Sebagai manusia biasa, tentu orang boleh kecewa jika ia gagal meraih sesuatu, atau ketika keinginanya tidak terwujud. Tetapi putus asa, pesimis, menyalahkan nasib, menyalahkan takdir, atau mencari-cari kesalahan orang serta mengajak orang lain untuk ikut putus asa, bukanlah sikap yang bijak.
Begitu juga ketika memandang dunia atau keadaan sosial di sekitar kita, kita tidak boleh pesimis lalu mengatakan bahwa zaman sudah rusak, manusia sudah binasa, tak ada lagi orang baik, dan ungkapan-ungkapan sejenisnya. Rasulullah SAW pernah bersabda:
إذا قال الرجل : هلك الناس فهو أهلكُهم “Barang siapa mengatakan ‘Umat manusia sudah rusak,’ maka dialah sesungguhnya manusia yang paling bejat.”

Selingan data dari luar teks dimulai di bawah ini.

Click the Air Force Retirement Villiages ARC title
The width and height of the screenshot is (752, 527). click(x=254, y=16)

Sebagian ulama ada yang membaca “ahlakahum” sehingga artinya “dia itulah yang merusak manusia.” Dalam hadis qudsi, Allah ta’ala berfirman:
يؤذيني ابن آدم يسب الدهر ، وأنا الدهر بيدي الأمر ، أقلب الليل والنهار “Manusia yang mencaci hari (zaman, masa) itu berarti dia menyakitiku, karena akulah sang pemilik masa, segala urusan ada di tanganku, aku yang membolak balikkan siang dan malam.”

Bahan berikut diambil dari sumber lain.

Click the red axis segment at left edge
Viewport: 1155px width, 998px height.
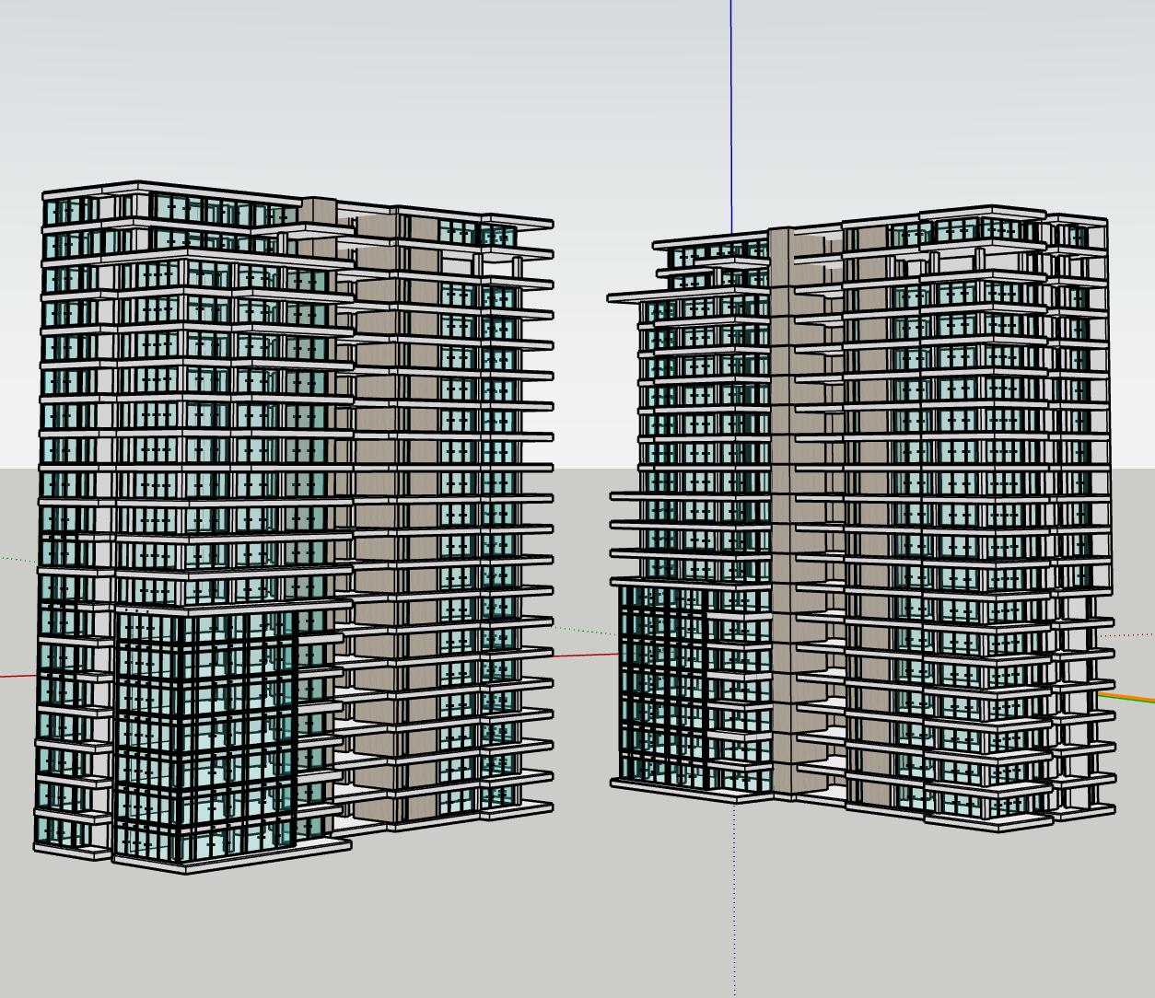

Ketika kita punya suatu rencana atau keinginan, lalu ada kendala yang menyebabkan keinginan itu tidak bisa dilaksanakan, kita tidak boleh menganggap bahwa hidup kita telah hancur, lalu mengatakan bahwa manusia sudah rusak, para pejabat tak ada lagi yang baik dan bisa diperaya, negara sudah gagal, dan lain sebagainya. Kita harus selalu ingat bahwa selalu ada hikmah di balik setiap kejadian.
Jika rencana dan cita-cita kita tidak bisa diwujudkan karena Allah menurunkan penyakit (pandemi) yang memiliki dampak di seluruh dunia, orang yang beriman tidak sepatutnya mencaci maki siapapun atau apapun. Kita bukan satu-satunya orang, juga bukan satu-satunya negara yang terdampak pandemi tersebut. Marah-marah dan mencaci maki dalam keadaan seperti ini bukanlah perilaku orang yang beriman.
Jika kita melihat dan menghayati ajaran agama sebagaimana disebutkan dalam dua hadis di atas, orang yang mengatakan misalnya, “negara sudah gagal” dan ungkapan sejenisnya, maka sesungguhnya orang tersebut adalah manusia yang paling gagal.
Gagal hidupnya, atau gagal cita-citanya. Kalau dia mengatakan “saya khawatir negara ini menjadi negara yang gagal,” ketika melihat ada program atau hajat yang tak terlaksana akibat pandemi, sesungguhnya dia telah mengajak orang lain untuk berputus asa dan bersikap pesimis. Sikap yang sangat tercela di dalam agama.